Giardino dei passi perduti, Eisenman, Museo di Castelvecchio di Scarpa
"Eisenman cerca geometrie e significati perduti che struttureranno il nuovo. Il contesto è dunque un palinsesto, ma è anche portatore di una serie di messaggi narrativi, metaforici. L'architettura narra anche una storia e rimanda una presenza fatta di molteplici strati di significato: passati e futuri, geologici e urbani, astratti ma anche sottilmente narrativi. Si propone insomma, come ho già scritto, come "trivellazione nel futuro"(....)
Nella operazione che Eisenman propone a Verona nel 2004 a distanza di 26 anni dal progetto di Venezia, vi sono da notare molti punti che evolvono questa antica traccia di ricerca. Innanzitutto l'architetto decide di non celebrare se stesso attraverso una esposizione dei propri lavori ma propone una maniera che è allo stesso tempo più modesta e più ambiziosa. Non espone se stesso ma le proprie idee. Da qualche parte lo ha detto: "Voglio essere ricordato per le mie idee". In brani del progetto emergono spazi, organizzazioni, frammenti dei progetti significativi del suo pensiero (da Cannaregio appunto, a Santiago di Compostela). Anche qui a Verona, griglie, letture in profondità delle stratificazioni storiche creano l'orditura del nuovo progetto, ma tra le maglie di quel modo di operare prende corpo quasi insensibilmente una vibrazione difficile, una intuizione "pura"(.....)
L'architettura è innanzitutto "pratica critica". Infatti il progetto trova la sua origine concettuale nella consapevolezza della "esilità" della parete (tra l'altro abbellita in falso antico negli anni Venti del Novecento) che separa dal giardino la sequenza dei grandi ambienti espositivi al piano terra. Questa parete è pensata da Eisenman come se fosse un diaframma immateriale per fare entrare in contatto la serie degli ambienti interni con altrettante stanze-piazze esterne che egli disegna nel giardino. In questo modo le cinque grandi stanze espositive e le altrettante piazze esterne creano un dialogo tra positivo e negativo. Tra le due strutture si stende inoltre una griglia traslata rispetto alla giacitura dell'edificio e orientata sull'asse della torre e del famoso ponte ruotato di Scarpa. Questa griglia segna l'orditura per fare emergere nelle stanze di esposizione delle sculture-spiriti, delle zigzaganti forme rosse che si incuneano nella feritoia tra pavimento e muro.(.....)

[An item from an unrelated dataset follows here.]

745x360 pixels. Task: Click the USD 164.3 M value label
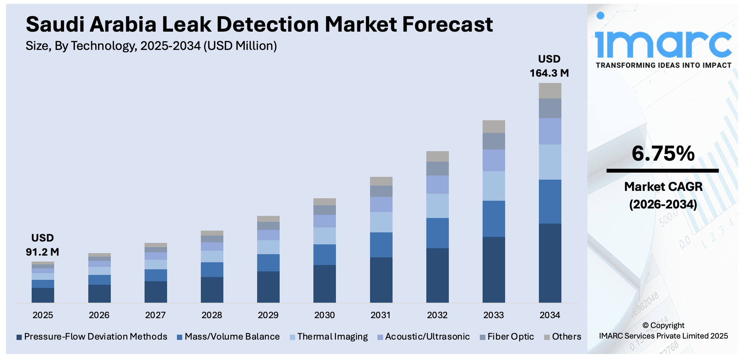pos(549,66)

Ma a questa ben radicata "architettura critica" si sovrappone in questo dialogo tra Eisenman e Scarpa la sottile, leggera ma importantissima rete di una "architettura poetica". Eisenman sceglie un elemento apparentemente secondario e trascurabile del progetto di Scarpa. Si tratta delle linee striate del pavimento disegnate dall'architetto veneziano ortogonalmente al percorso del visitatore e che conferiscono un ritmo dinamico, quasi sincopato, alla successione degli eventi museali. Eisenman "sente" cosa sono in nuce queste righe bianche sul pavimento: sono l'idea, implicita in Scarpa, che l'ambiente museale "non finisce" lì, racchiuso in quelle mura, ma che si estende fuori dall'involucro, nella città, nell'atmosfera, nella storia. L'operazione intelligentemente critica e soprattutto ispiratamente poetica di Eisenman è sentire il significato profondo di queste tracce e di organizzare l'orditura del suo progetto nel cortile facendo muovere e navigare quelle linee in pianta e in sezione per articolare le forme del suolo, le collinette e il canyon che ne segna la parte percorribile e per parlarci ad un tempo di Scarpa, di se stesso, della grande speranza dell'architettura nel mondo.